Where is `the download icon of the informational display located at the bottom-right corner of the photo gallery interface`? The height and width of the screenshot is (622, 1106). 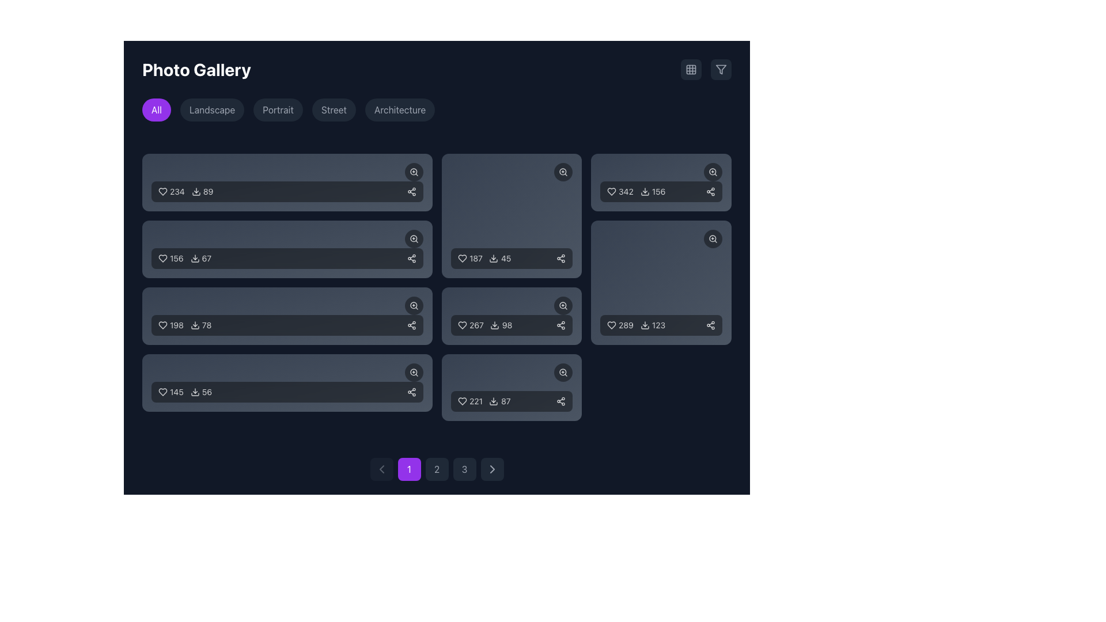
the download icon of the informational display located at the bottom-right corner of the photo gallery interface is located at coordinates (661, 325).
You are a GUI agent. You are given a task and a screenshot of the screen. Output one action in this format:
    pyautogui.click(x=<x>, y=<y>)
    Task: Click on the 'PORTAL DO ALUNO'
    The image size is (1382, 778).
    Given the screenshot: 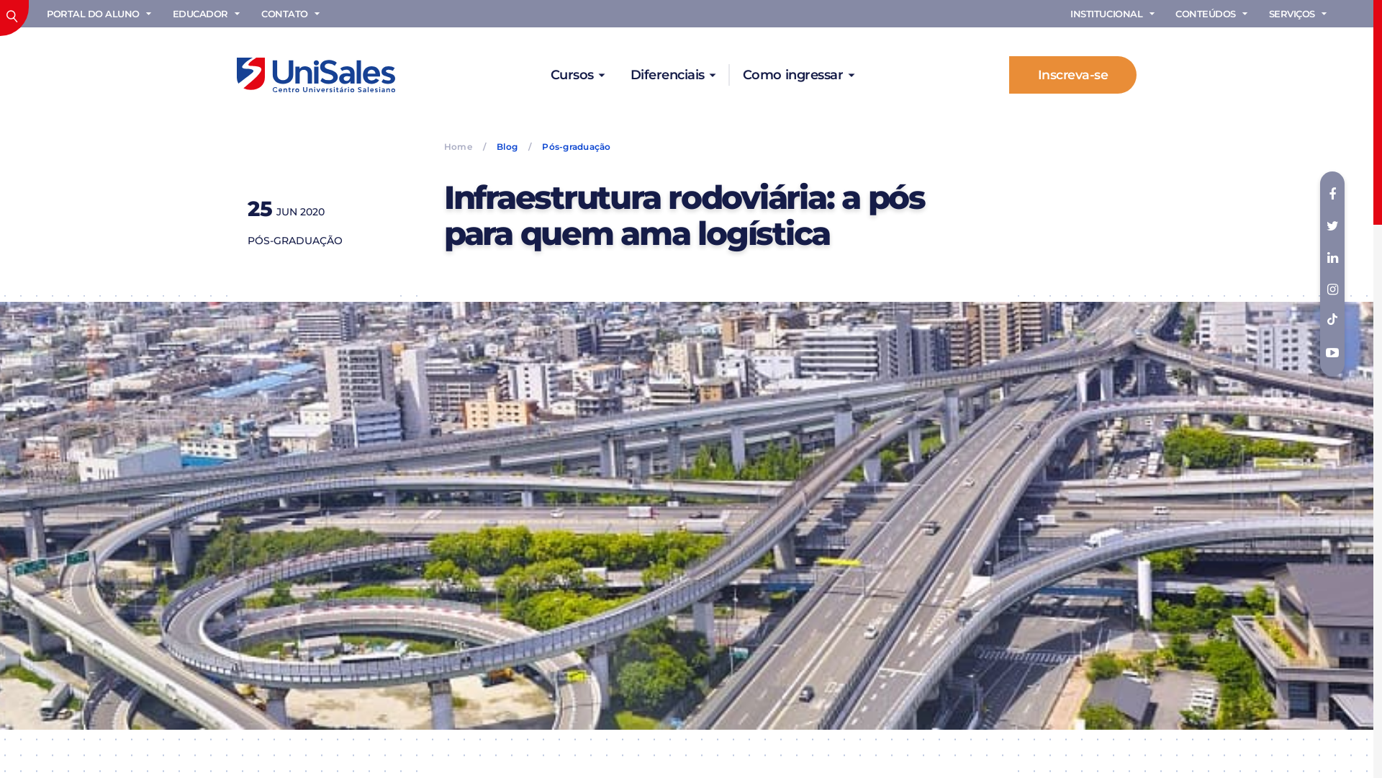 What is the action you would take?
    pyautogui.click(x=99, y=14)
====
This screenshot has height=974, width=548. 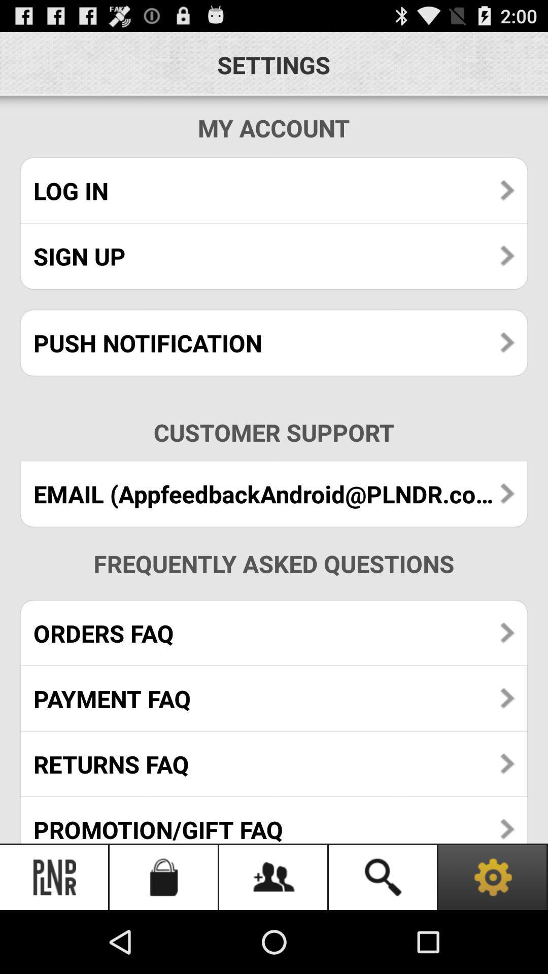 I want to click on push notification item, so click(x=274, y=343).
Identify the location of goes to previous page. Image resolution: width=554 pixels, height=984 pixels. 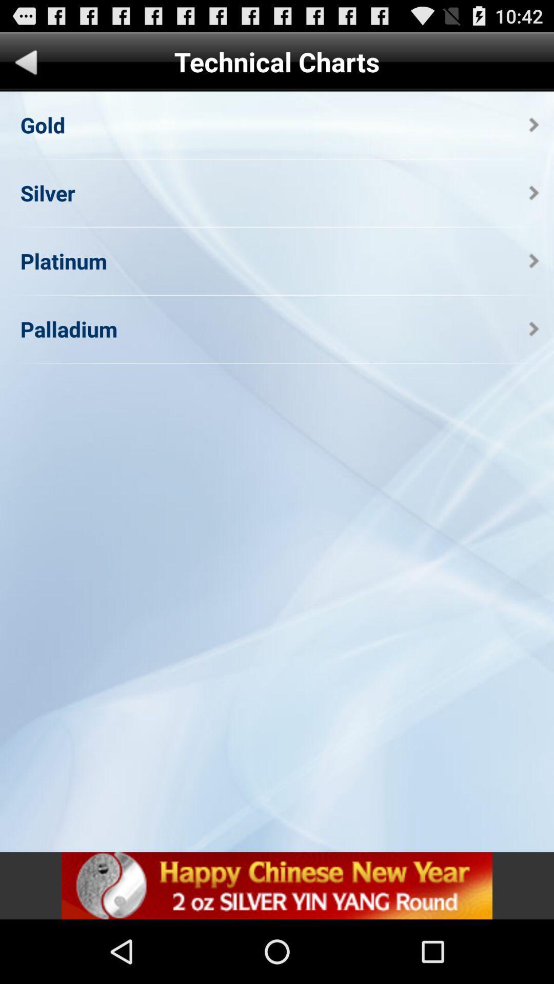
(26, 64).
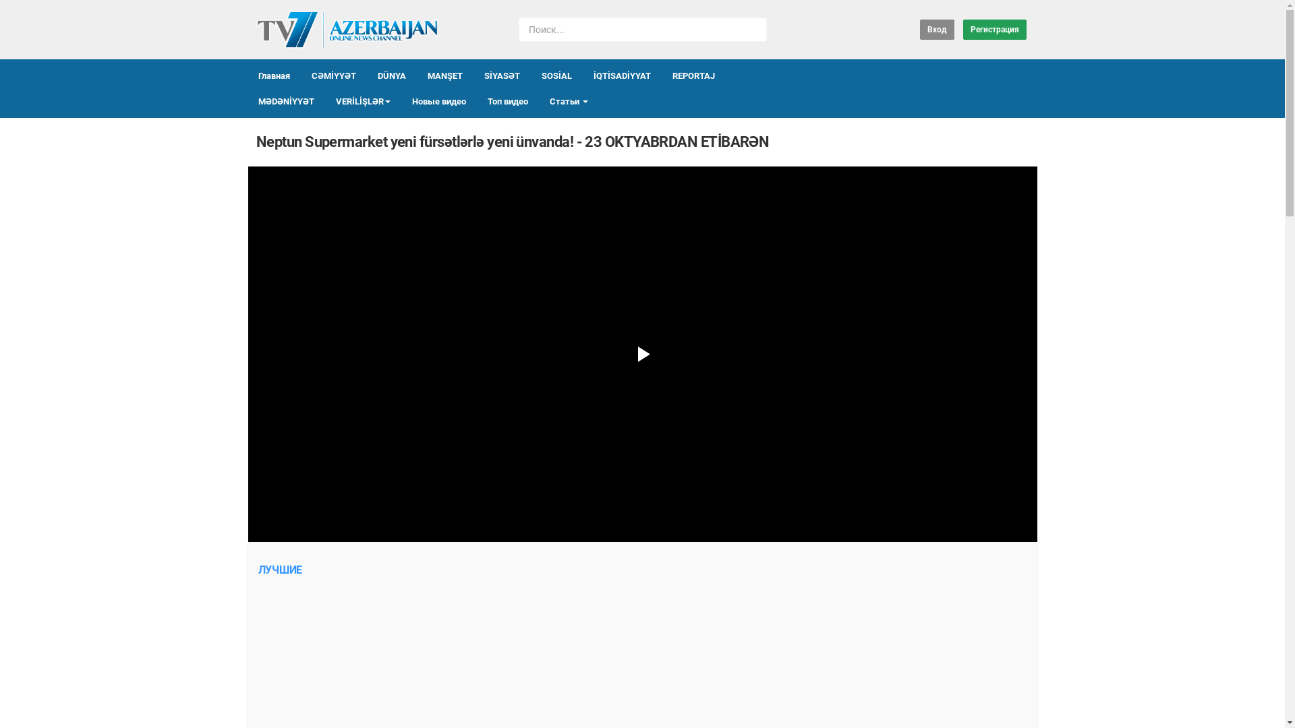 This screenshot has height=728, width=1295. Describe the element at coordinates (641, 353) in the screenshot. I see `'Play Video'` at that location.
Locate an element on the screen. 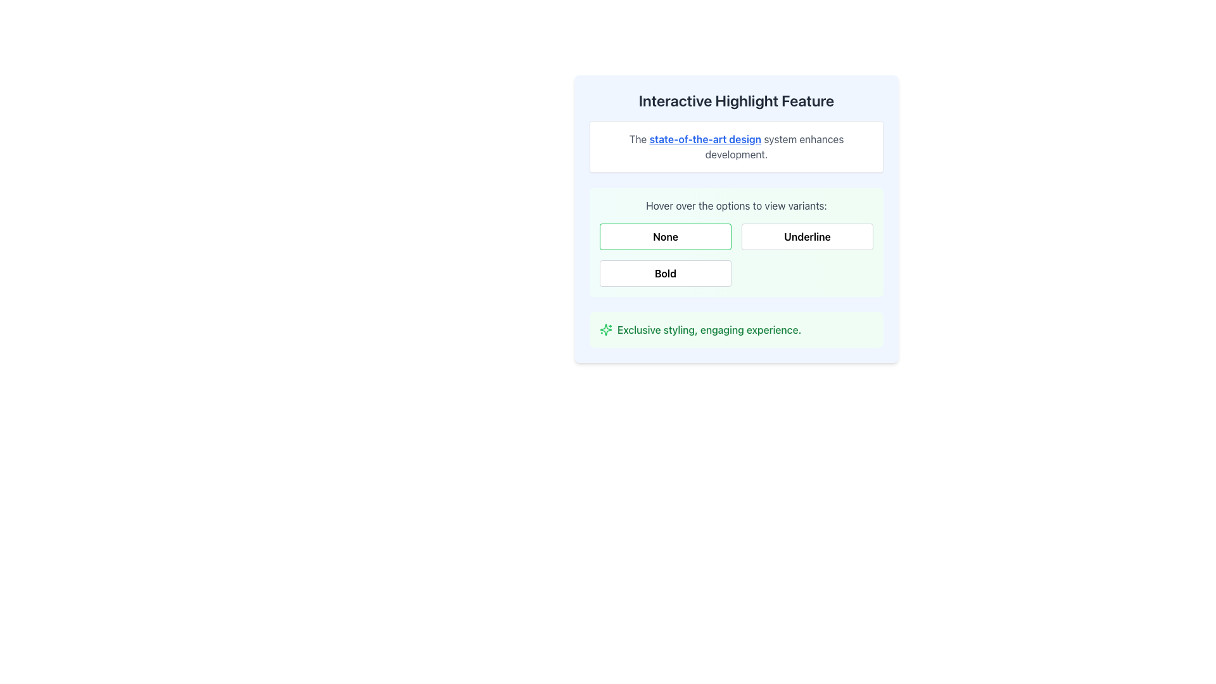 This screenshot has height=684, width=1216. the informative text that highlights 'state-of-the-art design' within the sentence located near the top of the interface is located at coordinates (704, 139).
====
Copy the data above, everything from the line containing "Identify the location" down to the line containing "This screenshot has height=728, width=1295.", leaving out the pictures.

* [Written answer]:
Identify the location of goes to previous page. Image resolution: width=554 pixels, height=984 pixels. 
(26, 64).
 This screenshot has height=728, width=1295. Describe the element at coordinates (641, 353) in the screenshot. I see `'Play Video'` at that location.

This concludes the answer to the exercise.